Poorly maintained homes are bad not just for that home and that homeowner, but also for the community.

“Both decay and vibrancy radiate from the center,” Bartmann said. “When someone is allowing a home to go into disrepair and not be kept up, that is contagious. It easily spreads down the block.”

Demolition doesn’t happen

In some instances, that housing eventually becomes unlivable. Those abandoned homes can bring down the value of homes in neighborhoods and entire communities.

But Griesert said sometimes the key to overcoming that is simply starting a conversation.

“In one community, I talked to a guy who looked out his front window at an empty house and watched animals come and go for over 60 years,” he said. “In some instances, people have said, ‘I was wondering how long it would take for you to say I needed to do something.’”

Clearing out abandoned and dilapidated housing can become complicated in small communities, where the owners of the properties often are members of the council—or related to them.

“In theory, it’s really good, but politically, it starts to get really tough,” Griesert said.

Housing, back in focus

In recent years, more communities have realized that housing needs their attention, according to Lori Moen, chief operating officer of Grow South Dakota.

“There is more discussion, as far as ‘how does housing tie in with economic development and recovery?’” she said.

And rural leaders are seeing more examples of economic development stymied by housing challenges. “We are seeing that people aren’t willing to move—if there isn’t opportunity for adequate or affordable housing (where the job is), they aren’t going to move,” Moen said.

Here are some of the strategies that experts say are working:

Taking ownership

“Collectively, we are all responsible” for housing, Moen said—but who is actually going to do the work?

“The key is having that coaching, or one key person in the community, that keeps everybody coming back to the table … (the one who) keeps them engaged, keeps them motivated,” Moen said. “When you have that, everything else becomes easy.”

That person can be a paid professional, or a dedicated volunteer, but he or she needs to have time to dedicate to housing.

Taking stock

Organizing even the best-intentioned efforts takes a bit of coordination and a well-orchestrated game plan.

“A lot of times, communities don’t know what they need,” said Mark Lauseng, executive director of the S.D. Housing Development Authority. “If they say, ‘We need housing,’ and they come in and build all one-bedroom apartments, when the need was actually for family three-bedrooms … they’ll just waste their time and their efforts.”

A housing study can help communities make smarter decisions.
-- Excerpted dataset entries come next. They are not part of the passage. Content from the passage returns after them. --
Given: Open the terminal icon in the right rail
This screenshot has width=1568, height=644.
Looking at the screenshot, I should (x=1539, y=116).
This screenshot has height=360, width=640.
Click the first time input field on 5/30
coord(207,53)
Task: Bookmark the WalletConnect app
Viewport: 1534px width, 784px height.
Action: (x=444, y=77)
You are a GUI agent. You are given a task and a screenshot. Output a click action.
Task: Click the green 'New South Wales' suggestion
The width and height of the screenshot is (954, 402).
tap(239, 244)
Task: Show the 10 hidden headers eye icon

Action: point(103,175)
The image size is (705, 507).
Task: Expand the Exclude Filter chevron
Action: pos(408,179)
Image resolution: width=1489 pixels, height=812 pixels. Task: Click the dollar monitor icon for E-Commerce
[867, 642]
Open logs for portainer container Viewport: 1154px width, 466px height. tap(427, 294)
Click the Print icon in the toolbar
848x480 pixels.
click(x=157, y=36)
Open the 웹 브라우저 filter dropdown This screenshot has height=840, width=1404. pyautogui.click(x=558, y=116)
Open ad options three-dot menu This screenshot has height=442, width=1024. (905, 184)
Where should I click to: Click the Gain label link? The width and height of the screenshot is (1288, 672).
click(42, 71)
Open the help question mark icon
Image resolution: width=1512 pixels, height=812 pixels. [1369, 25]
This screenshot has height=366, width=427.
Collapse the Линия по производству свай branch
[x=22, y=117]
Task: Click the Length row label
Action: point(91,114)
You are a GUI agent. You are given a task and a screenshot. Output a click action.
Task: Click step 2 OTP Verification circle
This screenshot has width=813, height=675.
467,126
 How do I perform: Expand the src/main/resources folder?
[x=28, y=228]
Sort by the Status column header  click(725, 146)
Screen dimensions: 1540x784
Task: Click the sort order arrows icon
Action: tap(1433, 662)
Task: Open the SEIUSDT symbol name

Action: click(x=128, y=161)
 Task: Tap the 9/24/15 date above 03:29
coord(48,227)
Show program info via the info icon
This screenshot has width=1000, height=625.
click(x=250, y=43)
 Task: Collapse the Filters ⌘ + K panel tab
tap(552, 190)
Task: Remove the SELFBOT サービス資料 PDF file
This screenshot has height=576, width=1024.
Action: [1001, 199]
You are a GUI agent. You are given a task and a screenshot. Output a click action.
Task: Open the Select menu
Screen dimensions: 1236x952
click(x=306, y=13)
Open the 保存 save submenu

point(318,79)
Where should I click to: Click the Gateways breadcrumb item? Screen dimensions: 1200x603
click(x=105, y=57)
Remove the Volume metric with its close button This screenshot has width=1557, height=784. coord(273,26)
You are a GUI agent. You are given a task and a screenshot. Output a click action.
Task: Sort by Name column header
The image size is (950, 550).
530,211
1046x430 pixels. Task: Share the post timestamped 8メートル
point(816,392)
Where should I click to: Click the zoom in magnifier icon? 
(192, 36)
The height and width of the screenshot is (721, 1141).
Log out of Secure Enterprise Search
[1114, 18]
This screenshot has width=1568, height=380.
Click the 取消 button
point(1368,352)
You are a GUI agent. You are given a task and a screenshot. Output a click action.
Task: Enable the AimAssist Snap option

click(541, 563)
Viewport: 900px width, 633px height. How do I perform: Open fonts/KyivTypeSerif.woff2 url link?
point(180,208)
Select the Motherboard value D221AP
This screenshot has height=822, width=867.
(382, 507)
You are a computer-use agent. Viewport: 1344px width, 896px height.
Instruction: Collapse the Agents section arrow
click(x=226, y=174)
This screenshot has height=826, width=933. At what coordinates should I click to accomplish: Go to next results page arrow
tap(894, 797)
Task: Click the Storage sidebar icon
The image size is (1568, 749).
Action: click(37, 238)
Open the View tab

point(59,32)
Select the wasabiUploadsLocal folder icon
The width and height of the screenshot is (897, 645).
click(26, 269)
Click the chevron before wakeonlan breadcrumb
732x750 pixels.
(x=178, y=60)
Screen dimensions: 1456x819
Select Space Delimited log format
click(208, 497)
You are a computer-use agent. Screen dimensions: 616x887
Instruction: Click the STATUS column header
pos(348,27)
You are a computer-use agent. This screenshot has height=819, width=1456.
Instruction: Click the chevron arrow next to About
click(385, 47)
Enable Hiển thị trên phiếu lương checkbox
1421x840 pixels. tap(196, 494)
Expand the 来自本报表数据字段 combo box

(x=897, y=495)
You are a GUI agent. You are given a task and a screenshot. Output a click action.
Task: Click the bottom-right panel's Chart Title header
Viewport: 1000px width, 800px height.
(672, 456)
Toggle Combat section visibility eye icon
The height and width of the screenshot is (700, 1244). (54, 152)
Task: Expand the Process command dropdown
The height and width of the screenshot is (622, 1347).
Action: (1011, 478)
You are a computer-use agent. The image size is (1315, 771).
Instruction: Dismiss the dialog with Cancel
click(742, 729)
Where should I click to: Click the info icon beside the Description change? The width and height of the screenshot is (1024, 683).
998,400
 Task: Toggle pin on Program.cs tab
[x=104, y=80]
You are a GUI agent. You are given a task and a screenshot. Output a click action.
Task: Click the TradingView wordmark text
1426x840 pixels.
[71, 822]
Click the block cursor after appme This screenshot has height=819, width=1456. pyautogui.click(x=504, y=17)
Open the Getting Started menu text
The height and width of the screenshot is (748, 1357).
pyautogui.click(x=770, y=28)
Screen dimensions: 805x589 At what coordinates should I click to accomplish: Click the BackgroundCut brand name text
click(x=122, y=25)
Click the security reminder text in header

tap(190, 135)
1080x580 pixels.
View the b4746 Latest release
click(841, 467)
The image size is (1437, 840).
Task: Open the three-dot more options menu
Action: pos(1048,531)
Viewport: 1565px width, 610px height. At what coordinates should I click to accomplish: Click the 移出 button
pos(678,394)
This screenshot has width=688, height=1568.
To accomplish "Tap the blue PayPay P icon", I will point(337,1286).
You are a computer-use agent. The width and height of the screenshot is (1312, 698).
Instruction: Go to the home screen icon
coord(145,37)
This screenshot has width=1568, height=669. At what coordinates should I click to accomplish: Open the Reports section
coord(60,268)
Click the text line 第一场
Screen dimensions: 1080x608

Community Partners Research is one company that does such work—its representatives come into communities and conduct a series of interviews, look into the condition of housing and the job market, then make predictions of what will happen in the community over the next decade.

Griesert said the process consists of assessing existing structures from the street, evaluating demographics, and considering the role the community plays in the greater region.

Interested communities can apply for a grant from the SDHDA that covers up to 50 percent of those studies.

Bringing in resources

Communities really interested in planning for the future then can take those results and enter a program such as Home Address Plus, a new collaboration among Dakota Resources, Grow South Dakota and NeighborWorks Dakota Home Resources, expanding upon the Home Address program formerly offered by Dakota Resources alone.

The program aims to help communities formulate a plan based on housing study findings and the actual needs of current community members by bringing in both community coaches and resource providers.

“Before, we were trying to connect those teams to the people who could help them. Now, the people who can help them will be on the ground with us,” Bartmann said. “They’re going to have some of the people who know more about the ins and outs of housing development than anyone else in our state right there, sitting at the table with them, in their town hall or their café.”